The famed Cash, Car, Credit card, Condominium and Country club membership dream that was the Singaporean dream before The Singaporean Dream?
It now appears that there’s another hallowed 5s that everyone is chasing.
And by that, I mean every government wishing to attain 5G.
If you still aren’t sure what it means, 5G is defined by Wikipedia as the short for a “commonly used term for certain advanced wireless systems.”
In other words, your radio/phone waves.
Or your “data” on whatever telco that you may be using.
Singapore To Introduce First 5G Networks Next Year
According to AsiaOne, Singapore is looking to roll out at least two 5G networks in the coming year.
This timeline places Singapore at the forefront of this cutting-edge technology that is envisioned to power the next wave of commercial applications such as driver-less cars and Augmented Reality (AR).
As 5G does not utilize existing 4G infrastructure, the “Infocomm Media Development Authority (IMDA) has called for interested telcos to submit detailed proposals on their deployment plans, with the intention to assign 5G airwaves to two winning submissions” according to the report.
This will be done through a regulatory process known as Call For Proposal (CFP).
Simply put, our 4G won’t be affected as 5G rains on us, since they’re using different hardware altogether.
And lest you’re not aware, 5G is 20 times faster than 4G. I bet you can stream Netflix in 4K and still upload a 4K video to YouTube without any lag.
Chief among the criteria of selection is the proposer’s ability to meet regulatory requirements deadlines.
They include the telco’s commitment and ability towards achieving 50 per cent 5G network coverage islandwide by 2023, and a “willingness to sell network services to other mobile operators not issued with the airwaves.”
Basically, like Singtel winning exclusive rights for the Premier League and selling it to StarHub while scaling back the number of channels available for cross-carriage consumers.
Cutthroat I say…
The financial capability, or should I say, stability, is also a key benchmark in which the evaluation will be made.

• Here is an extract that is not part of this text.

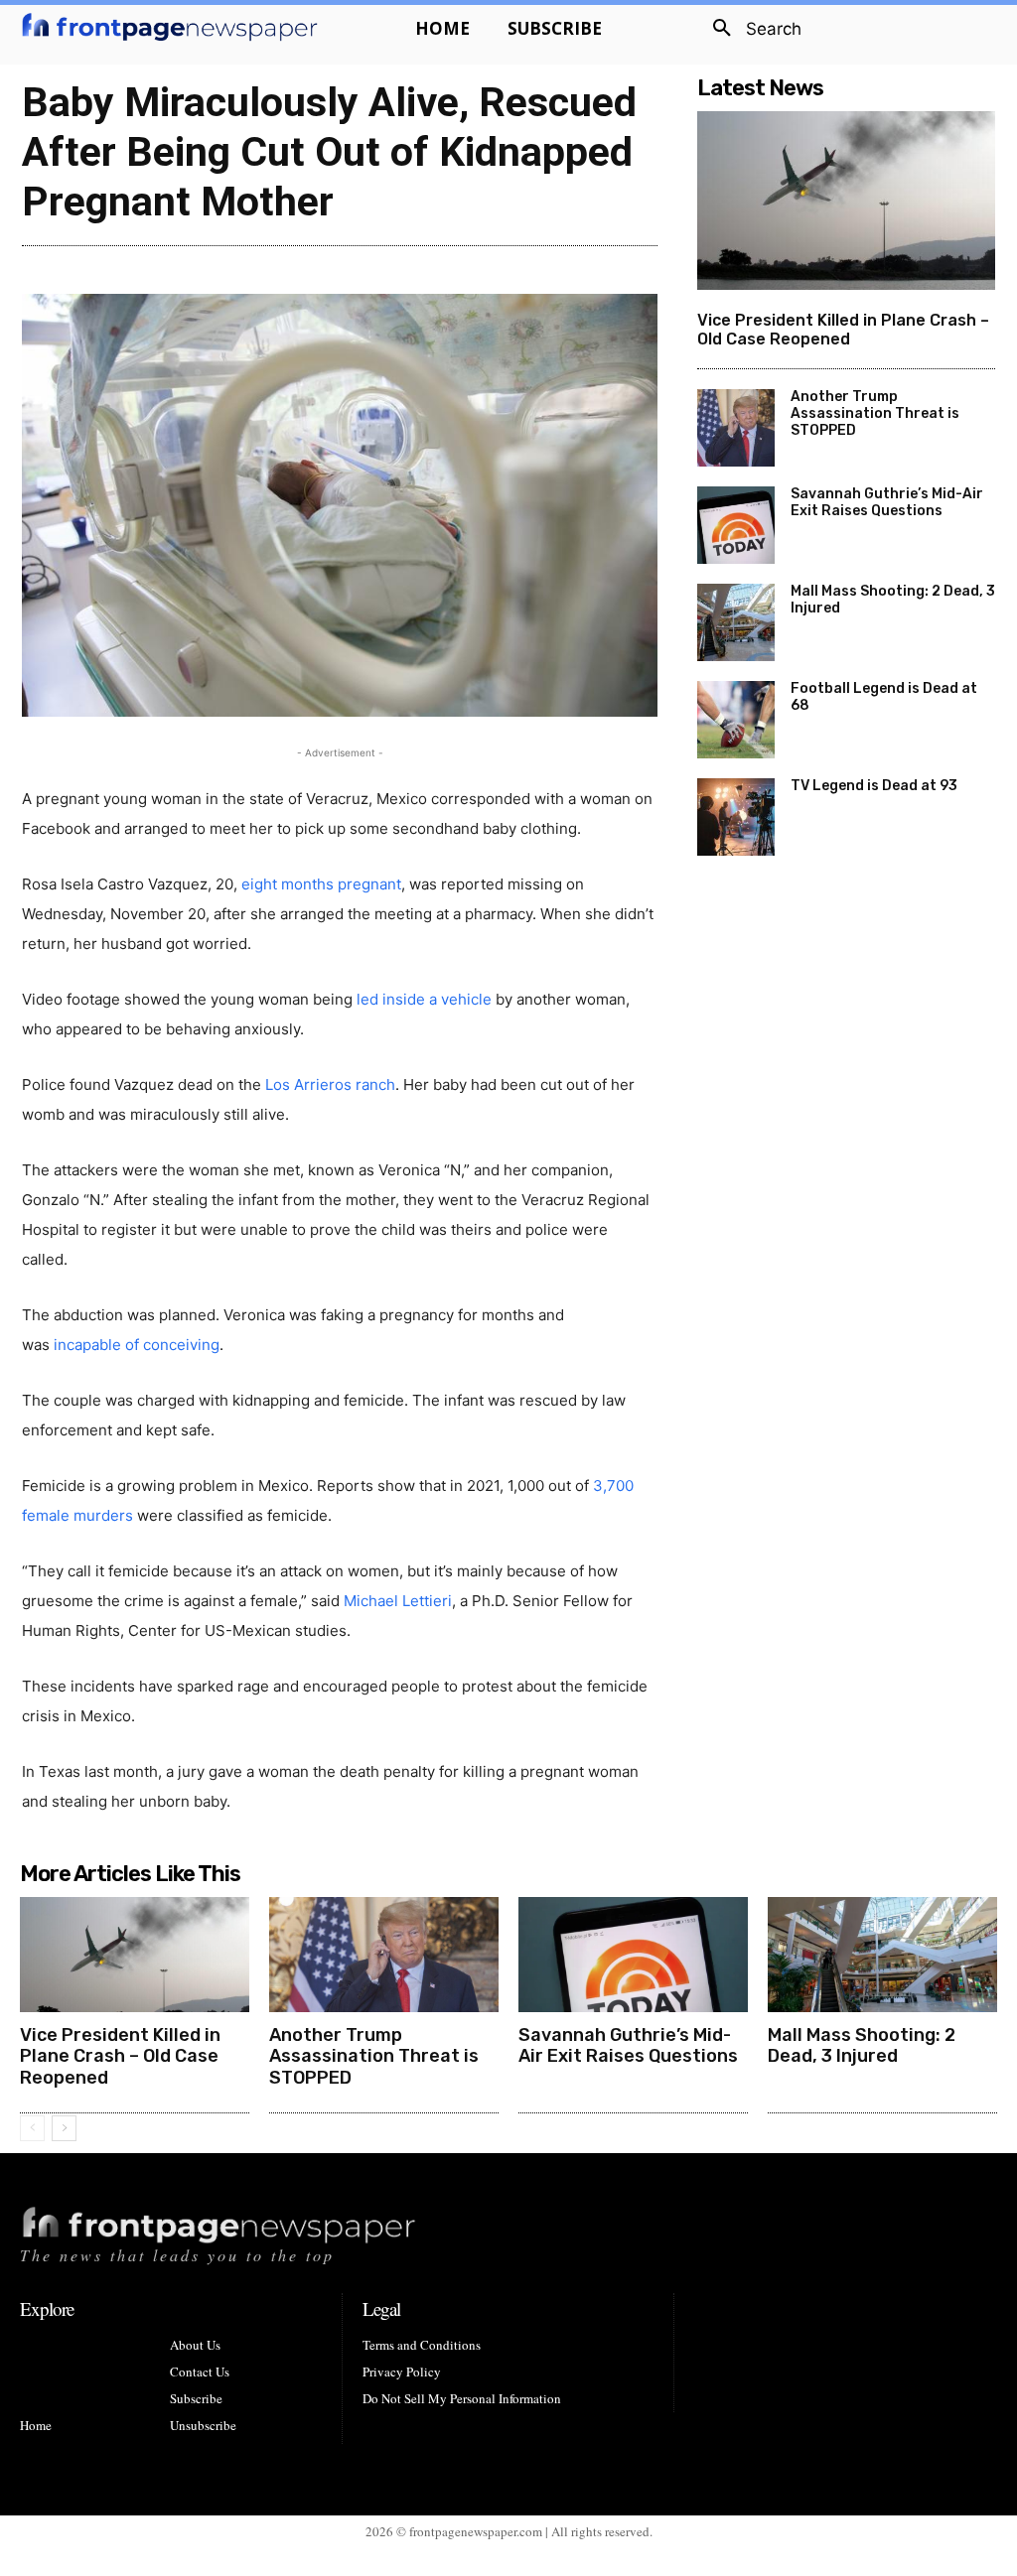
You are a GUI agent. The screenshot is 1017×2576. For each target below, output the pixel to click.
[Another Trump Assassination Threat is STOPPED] (736, 428)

Particularly so after the juice ran dry on Red Dot Power just after the energy market opened up.
IMDA also announced about a public consultation which will last until 19 June 2019 to attain feedback on the CFP.
The consultation seeks to understand the public’s view on the “airwave assignment approach and the annual fees to be paid for using the 5G airwaves.”
Basically, money matters.
The Huawei Problem
If you’ve been reading the news, you’d know this: Huawei hasn’t exactly been BFF with the US and the UK due to alleged espionage and security claims against the firm, which is widely regarded to have links with the Chinese government.

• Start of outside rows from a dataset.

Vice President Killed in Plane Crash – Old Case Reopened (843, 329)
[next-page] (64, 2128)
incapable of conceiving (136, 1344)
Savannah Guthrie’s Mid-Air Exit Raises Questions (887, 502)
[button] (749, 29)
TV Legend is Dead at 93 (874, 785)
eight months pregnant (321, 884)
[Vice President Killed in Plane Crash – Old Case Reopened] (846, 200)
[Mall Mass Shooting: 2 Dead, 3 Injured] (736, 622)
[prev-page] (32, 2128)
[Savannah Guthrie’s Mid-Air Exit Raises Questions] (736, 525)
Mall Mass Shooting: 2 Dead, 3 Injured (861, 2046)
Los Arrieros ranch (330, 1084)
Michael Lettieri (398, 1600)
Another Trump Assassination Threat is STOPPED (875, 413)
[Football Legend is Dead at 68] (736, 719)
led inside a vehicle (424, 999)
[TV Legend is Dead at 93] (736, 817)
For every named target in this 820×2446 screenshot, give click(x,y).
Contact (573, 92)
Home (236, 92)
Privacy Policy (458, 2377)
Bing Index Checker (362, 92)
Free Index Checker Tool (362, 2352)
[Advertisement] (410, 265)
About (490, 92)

When asked if Huawei will be blocked from taking part in the CFP, IMDA said: “Singapore encourages vendor diversity in our telecommunication systems to mitigate risks from dependency on any one vendor.”
“Operators should ensure that the performance and reliability of equipment purchased from vendors meet their commercial operational needs and regulatory requirements, including those pertaining to the quality of service, resilience and security.”
Which more or less means it’s up to anyone’s guess at this point.